++++ Given passage

SOGAZ is a Russian insurance company. SOGAZ became the first in Russia by written premium (₽142.8 billion or US$2.3 billion) and market share (12.1%) in 2016.
The company was formed in 1993 and has direct business in Russia and Serbia. Insurance company SOGAZ as well have shares in many companies and own a number of insurers.

SOGAZ partners are leading worldwide reinsurance companies: Munich Re, Hannover Re, Partner Re, Swiss Re, SCOR, Lloyd's of London, and others. SOGAZ  - in accordance with national laws - is ceding 10% of total ceded risks under insurance contracts to Russian National Reinsurance Company (RNRC).

Credit ratings

SOGAZ become the first Russian insurer assigned a long-term credit rating "BBB+" in Russian and foreign currency with a "stable" outlook by Dagong Chinese Rating Agency. A.M. Best has affirmed for SOGAZ (Russia) the Financial Strength Rating of "B++" (Good) and the Long-Term Issuer Credit Rating of "bbb" and revised the outlooks to "stable" from "negative".

++++++++
++++ Information provided

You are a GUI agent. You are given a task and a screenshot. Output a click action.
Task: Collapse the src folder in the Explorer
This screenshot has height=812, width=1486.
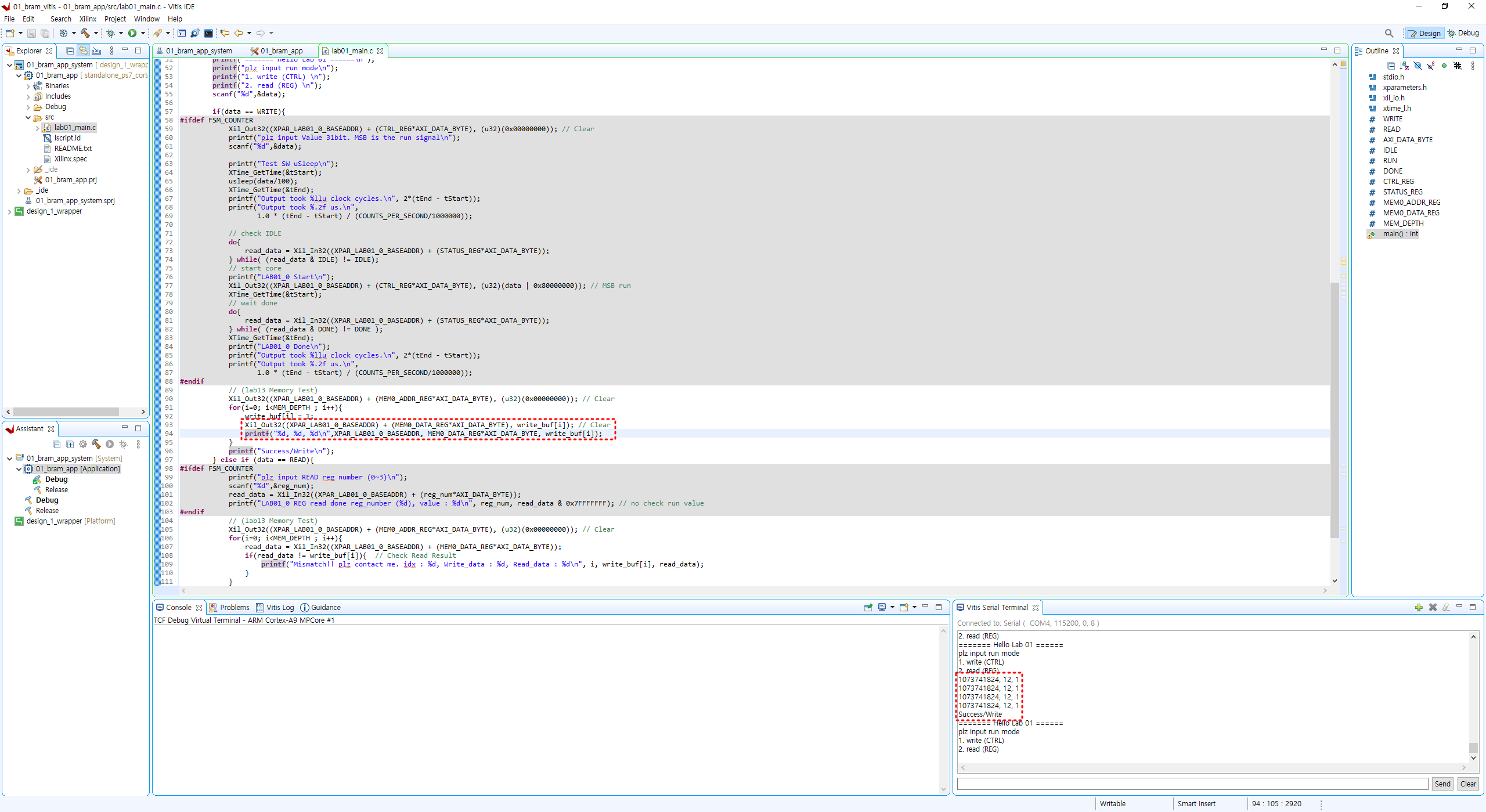point(28,117)
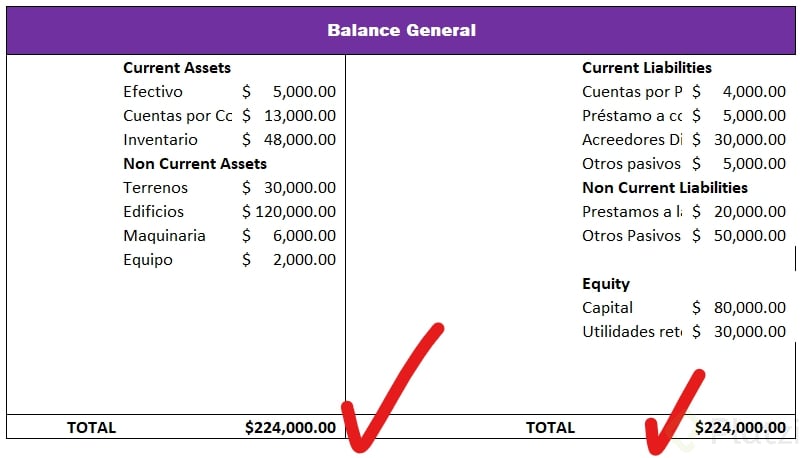Select the purple Balance General title bar

click(x=402, y=30)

++++++++

- [Stated goal A] List every reinsurance company that the SOGAZ text names as a partner.
- [Stated goal B] Write out everything in the SOGAZ text from "SOGAZ is a Russian" down to "number of insurers.".
- [Stated goal C] Write what comes next in the SOGAZ text, starting after its last sentence.
The material placed after the SOGAZ text has no connection to it.

- [Written reply A] Munich Re, Hannover Re, Partner Re, Swiss Re, SCOR, Lloyd's of London

- [Written reply B]
SOGAZ is a Russian insurance company. SOGAZ became the first in Russia by written premium (₽142.8 billion or US$2.3 billion) and market share (12.1%) in 2016.
The company was formed in 1993 and has direct business in Russia and Serbia. Insurance company SOGAZ as well have shares in many companies and own a number of insurers.

- [Written reply C]
 Standard & Poor’s
The Standard & Poor's rating agency first assigned SOGAZ a long-term insurer financial strength and issuer credit ratings in 2008. Since then, the ratings has gradually grown and in 2018 the agency assigned a ratings of "BBB" with a "stable" outlook, which was then annually confirmed. At the beginning of 2021, the company had a 'BBB" ratings with "stable" outlook».

 Expert RA
In July 2003, the Expert RA rating agency assigned SOGAZ the highest "A++" rating (by national rating scale). Since then, the rating has never been reduced and in July 2017, when switching to a new rating scale, it was replaced with the “ruAAA” rating. At the beginning of 2022, the rating was “ruAAA”, the outlook is “stable”.

Acquisitions
SOGAZ carries out a consistent and active policy on the purchase of attractive insurance assets. The objects of such purchases are always captive insurers and insurance companies focused on corporate insurance, except VTB Insurance which had been a subsidiary of VTB Bank. SOGAZ acquired 7 notable companies in the Russian insurance market:
 Neftepolis (2005, formerly owned by Rosneft);
 Sheksna (2009, Severstal);
 Insurance company  Transneft (2013, Transneft);
 Insurance company Alrosa (2014, Alrosa);
 ZHASO (2016, Russian Railways);
 Regiongarant (2017, Surgutex);
VTB Insurance (2018, VTB Bank).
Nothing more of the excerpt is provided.